§ Request: Can you rewrite every line of the rows below, requests included, adjusting each number in the answers (image dimensions and coordinates alike) by adding -48, and leave the pictures out?

§ Data lines:
---------------
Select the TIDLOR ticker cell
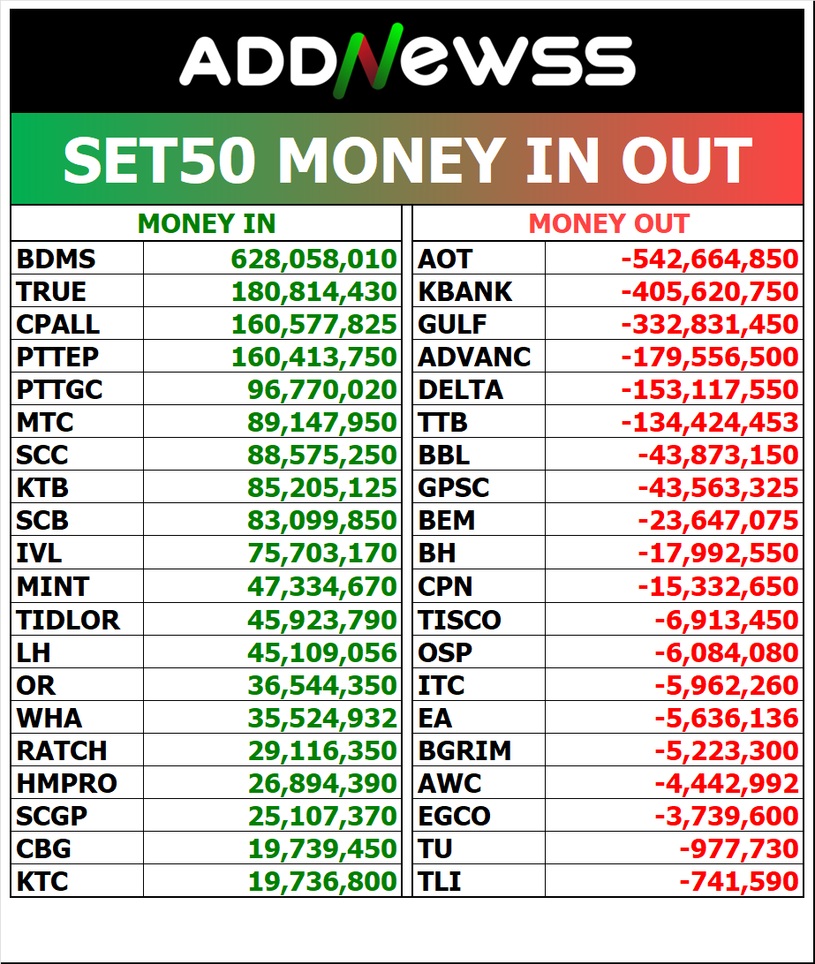Image resolution: width=815 pixels, height=964 pixels. point(68,620)
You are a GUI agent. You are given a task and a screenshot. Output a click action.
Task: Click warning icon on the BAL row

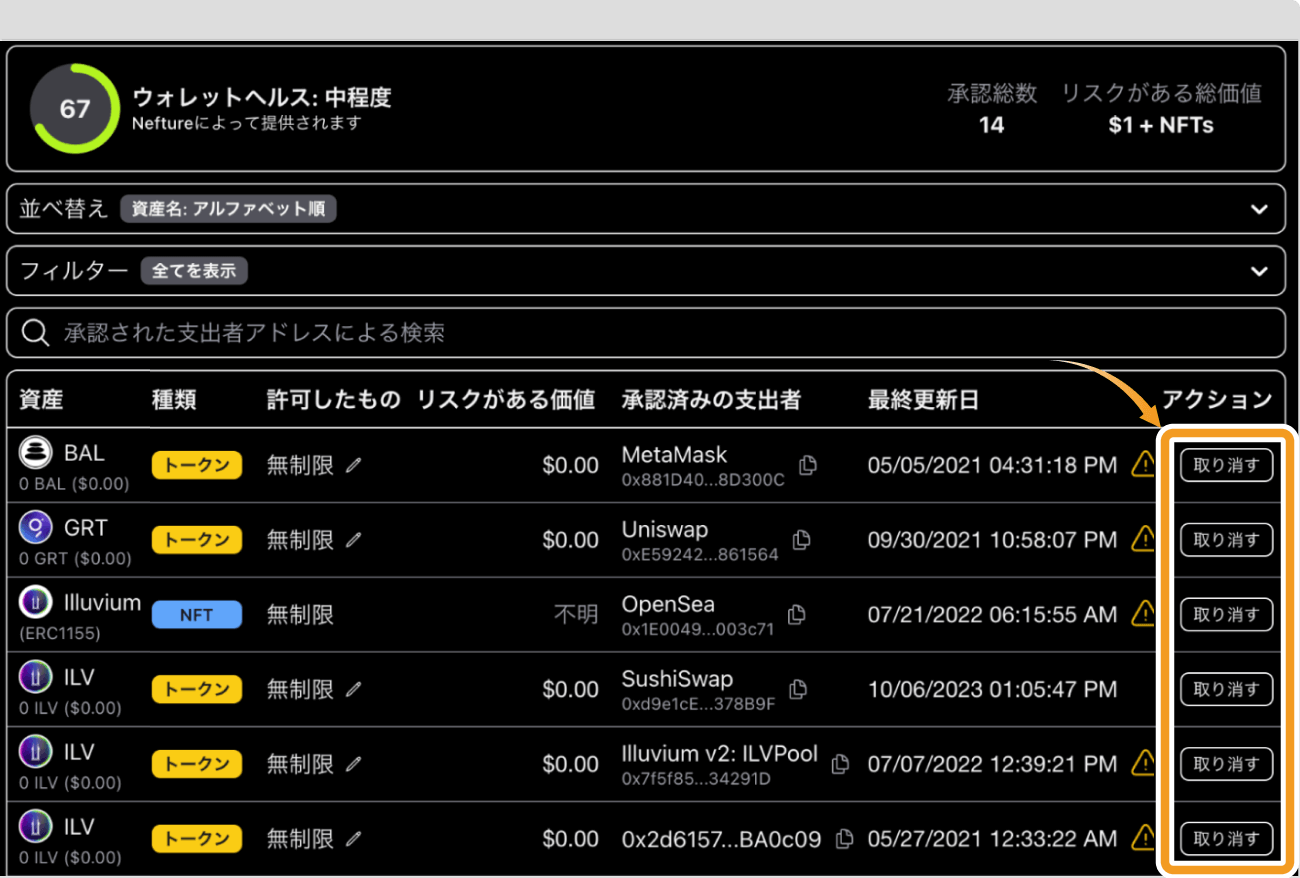pyautogui.click(x=1142, y=464)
---------------
§ Worked solution:
Select the TIDLOR ticker cell
Image resolution: width=767 pixels, height=916 pixels. point(20,572)
You are a GUI agent. You are given a task and a screenshot. Output a click action.
Task: Click warning icon on the BAL row

pyautogui.click(x=1094, y=416)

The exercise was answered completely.